Problem requirements
Omit every picture, then return the listing verbatim.

Source information

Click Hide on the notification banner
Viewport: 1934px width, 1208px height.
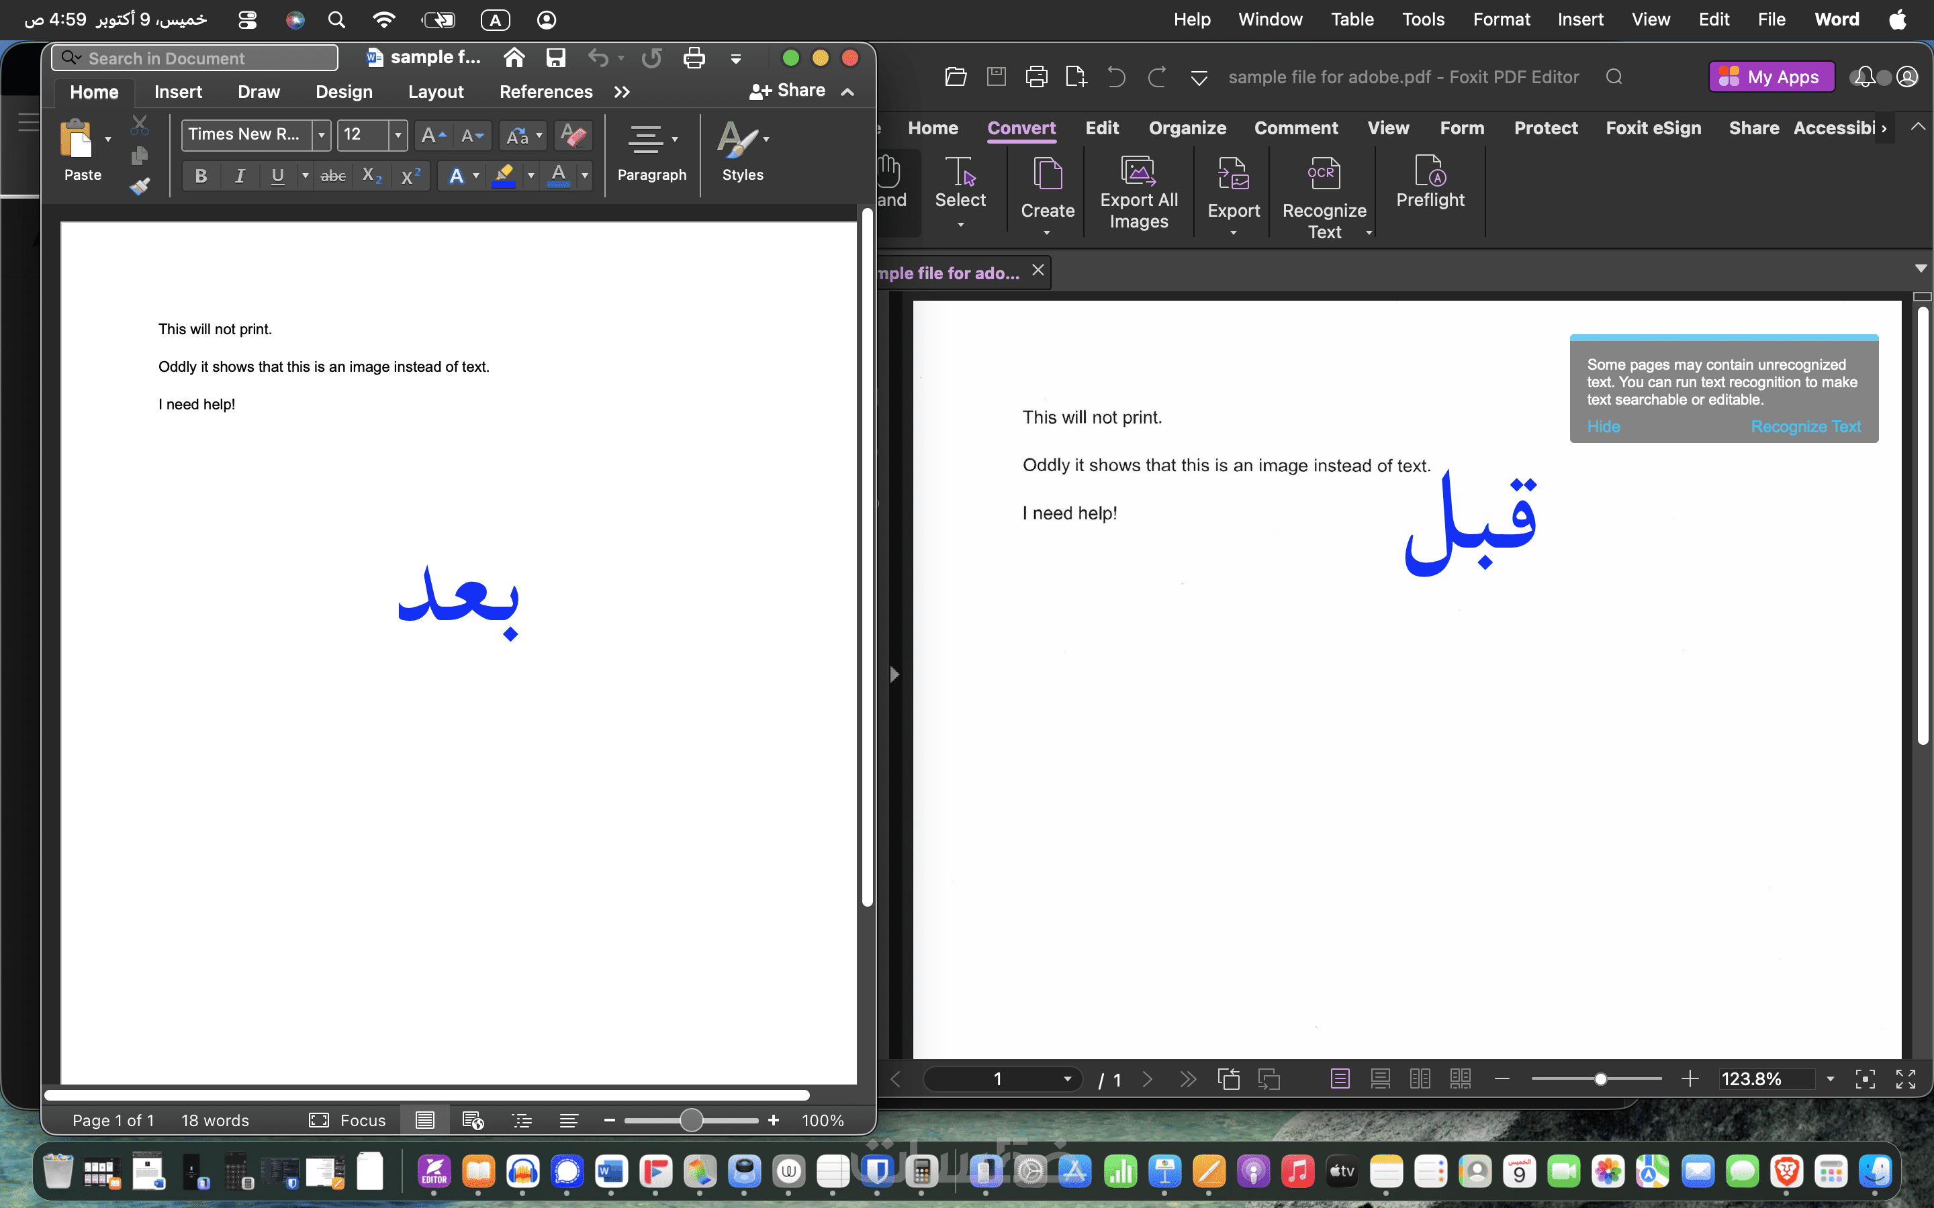tap(1603, 427)
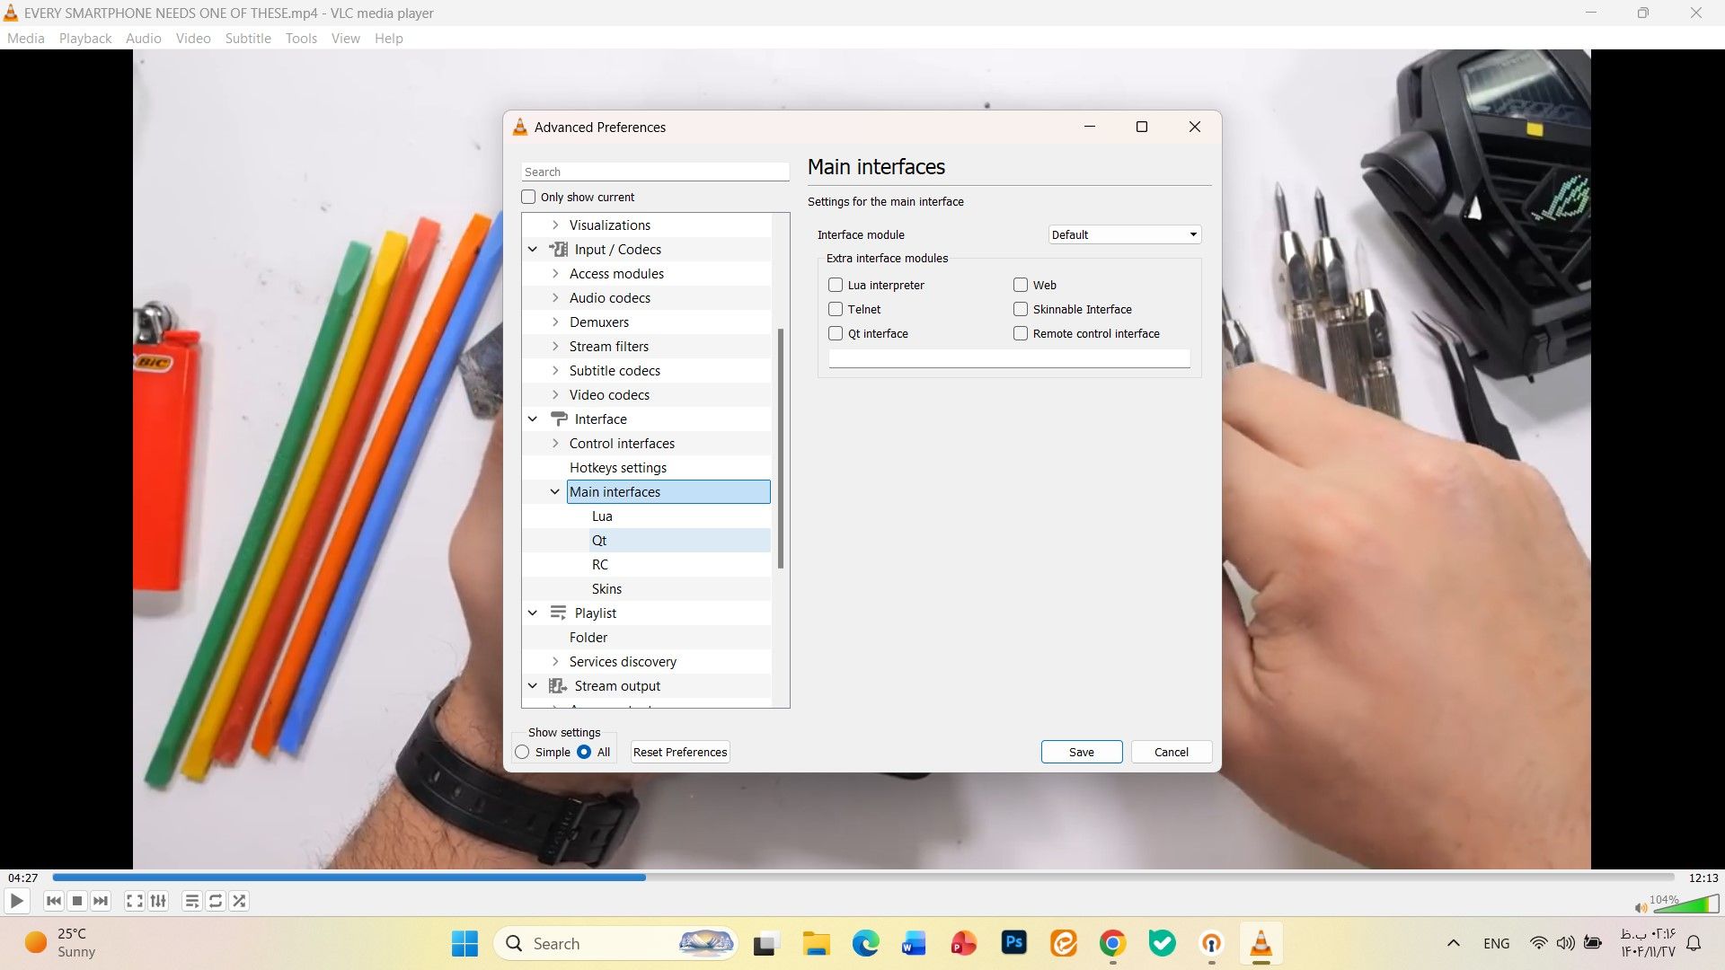Image resolution: width=1725 pixels, height=970 pixels.
Task: Open extended settings equalizer icon
Action: pos(158,901)
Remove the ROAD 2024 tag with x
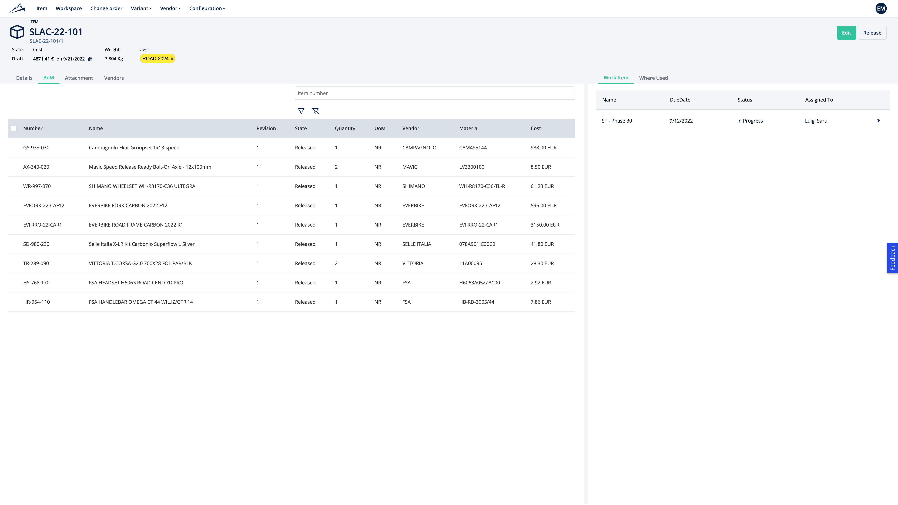Screen dimensions: 898x505 [172, 59]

Your solution
Click Hide on the notification banner
Viewport: 1934px width, 1208px height.
tap(1603, 427)
Image resolution: width=1725 pixels, height=970 pixels.
Task: Open extended settings equalizer icon
Action: pos(158,901)
Remove the ROAD 2024 tag with x
Screen dimensions: 898x505 [172, 59]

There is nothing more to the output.